Initial motivations :
- I had done simulations with parametric tools but had no idea of what to aim for, and how to evaluate the results, guidance was much needed.
- We swim in an expanding pool of constraints and talks on principles, topped with unverified information, the whole grows discouraging after a while, at least for me, because of the accumulation of layers causing indigestion. Honestly I can't remember all. On my shelf was a book on passive house for 10 years. A proven system to build comfortable buildings using very little energy, tested through and through since 1996. I was tempted by a solid, contained approach backed by real physics calculations I could proceed myself as an architect. When I found out I could gain this expertise I went for it.
Follow up :
- At the same period I was working a pilot to parametrically generate large Nursing Homes (Woonzorg centrum 200 units) from programmatic requirements . Nothing with AI then, pure hand-made code. I had big plans for this but the needed depth for the research was misunderstood on the client side. He thought the delay was due to me using the wrong software, no way to make him realize I was actually building it from scratch. However I have continued, thinking it would be great to hook this on an automated process using the passive house methodology.

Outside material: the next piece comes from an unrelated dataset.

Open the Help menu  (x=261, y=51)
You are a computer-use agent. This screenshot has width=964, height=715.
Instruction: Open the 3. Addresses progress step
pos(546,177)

- It turned out to be an enormous task, and I battled a lot with LLM's assistance to get it right. It consists of modules : The project generator on one hand and a set of solvers for Passive house requirements, automatizing a very old-fashioned, yet accurate chain of calculations.
- Normally the Passive House checks are processed through an excel sheet (PHPP) and partly with a plugin Sketchup . Not very efficient to fill cells one by one or using Sketchup, it would be better to use directly the programs I use to model already. So I have built an autonomous 'calculator' version of PHPP, which can be plugged on a rhino model. It was also necessary to make a daylight/shadow solver and a thermal bridge solver. I thought I was done, but then a big RED FLAG showed up : impossible to get away with moisture risk-assessment only using the classic Glaser 1d diagram. Why : it is inaccurate with Hygroscopic materials and now bio-based materials are required, which are hygroscopic. Way too little attention is given to this. So again it was necessary to roll up my sleeves and make a simulator for that. It exists already (Wufi and Delphin), but it is expensive, and you need to redraw the details specifically for the software. So I'm writing a useful alternative, together with a large, practical materials database. Sure none of those tools are certified, but what matters is that they are not returning false results, serving directly within the design process so iterations are easier.